▶ Your assignment:
Copy, without any change, the lines from the one that holds "The height and width of the screenshot is (795, 1512)." through the final line of the material below.

▶ Provided data:
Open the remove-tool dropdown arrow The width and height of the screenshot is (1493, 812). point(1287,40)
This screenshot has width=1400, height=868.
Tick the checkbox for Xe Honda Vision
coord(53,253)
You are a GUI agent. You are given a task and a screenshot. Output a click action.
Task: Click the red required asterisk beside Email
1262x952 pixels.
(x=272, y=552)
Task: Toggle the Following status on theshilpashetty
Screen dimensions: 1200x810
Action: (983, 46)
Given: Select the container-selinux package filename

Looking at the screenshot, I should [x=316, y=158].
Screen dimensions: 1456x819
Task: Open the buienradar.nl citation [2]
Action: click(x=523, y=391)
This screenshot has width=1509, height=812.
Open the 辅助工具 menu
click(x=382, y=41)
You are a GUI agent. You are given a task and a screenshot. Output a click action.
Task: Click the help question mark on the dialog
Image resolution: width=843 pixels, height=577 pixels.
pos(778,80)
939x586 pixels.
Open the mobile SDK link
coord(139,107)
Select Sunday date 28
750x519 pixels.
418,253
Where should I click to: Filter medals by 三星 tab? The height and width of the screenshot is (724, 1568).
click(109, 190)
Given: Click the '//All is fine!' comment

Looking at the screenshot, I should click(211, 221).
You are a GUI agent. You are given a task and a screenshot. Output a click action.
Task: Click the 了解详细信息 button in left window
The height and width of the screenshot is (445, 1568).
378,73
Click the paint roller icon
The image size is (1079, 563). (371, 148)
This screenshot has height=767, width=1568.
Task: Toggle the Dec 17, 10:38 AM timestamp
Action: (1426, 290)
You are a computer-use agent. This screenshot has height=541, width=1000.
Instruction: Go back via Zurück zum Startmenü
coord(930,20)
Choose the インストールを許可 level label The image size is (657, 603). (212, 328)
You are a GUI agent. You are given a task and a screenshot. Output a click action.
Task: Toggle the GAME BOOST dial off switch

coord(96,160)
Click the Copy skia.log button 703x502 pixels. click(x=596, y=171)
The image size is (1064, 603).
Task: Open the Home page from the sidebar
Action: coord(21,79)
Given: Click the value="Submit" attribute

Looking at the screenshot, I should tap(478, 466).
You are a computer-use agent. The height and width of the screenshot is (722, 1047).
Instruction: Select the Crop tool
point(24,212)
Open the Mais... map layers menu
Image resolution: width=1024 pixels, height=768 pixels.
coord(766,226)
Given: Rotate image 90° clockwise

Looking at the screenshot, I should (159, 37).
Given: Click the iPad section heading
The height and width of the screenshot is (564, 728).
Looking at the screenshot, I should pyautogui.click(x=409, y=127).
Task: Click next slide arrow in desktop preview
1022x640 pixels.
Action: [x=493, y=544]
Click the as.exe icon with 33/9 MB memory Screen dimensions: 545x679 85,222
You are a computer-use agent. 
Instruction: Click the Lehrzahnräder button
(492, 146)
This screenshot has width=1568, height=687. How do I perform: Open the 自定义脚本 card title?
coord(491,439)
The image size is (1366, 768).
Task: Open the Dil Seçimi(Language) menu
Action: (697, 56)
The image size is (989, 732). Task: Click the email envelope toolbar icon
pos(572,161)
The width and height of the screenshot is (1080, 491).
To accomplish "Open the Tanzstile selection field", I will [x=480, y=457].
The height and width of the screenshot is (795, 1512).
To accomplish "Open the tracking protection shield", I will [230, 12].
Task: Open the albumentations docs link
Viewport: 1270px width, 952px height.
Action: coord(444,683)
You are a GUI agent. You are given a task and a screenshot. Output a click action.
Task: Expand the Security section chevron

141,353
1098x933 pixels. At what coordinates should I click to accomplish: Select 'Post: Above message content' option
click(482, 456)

▶ Result of this exercise:
The height and width of the screenshot is (795, 1512).
To accomplish "Open the tracking protection shield", I will [230, 12].
Task: Open the albumentations docs link
Viewport: 1270px width, 952px height.
Action: coord(444,683)
You are a GUI agent. You are given a task and a screenshot. Output a click action.
Task: Expand the Security section chevron

141,353
1098x933 pixels. At what coordinates should I click to accomplish: Select 'Post: Above message content' option
click(482, 456)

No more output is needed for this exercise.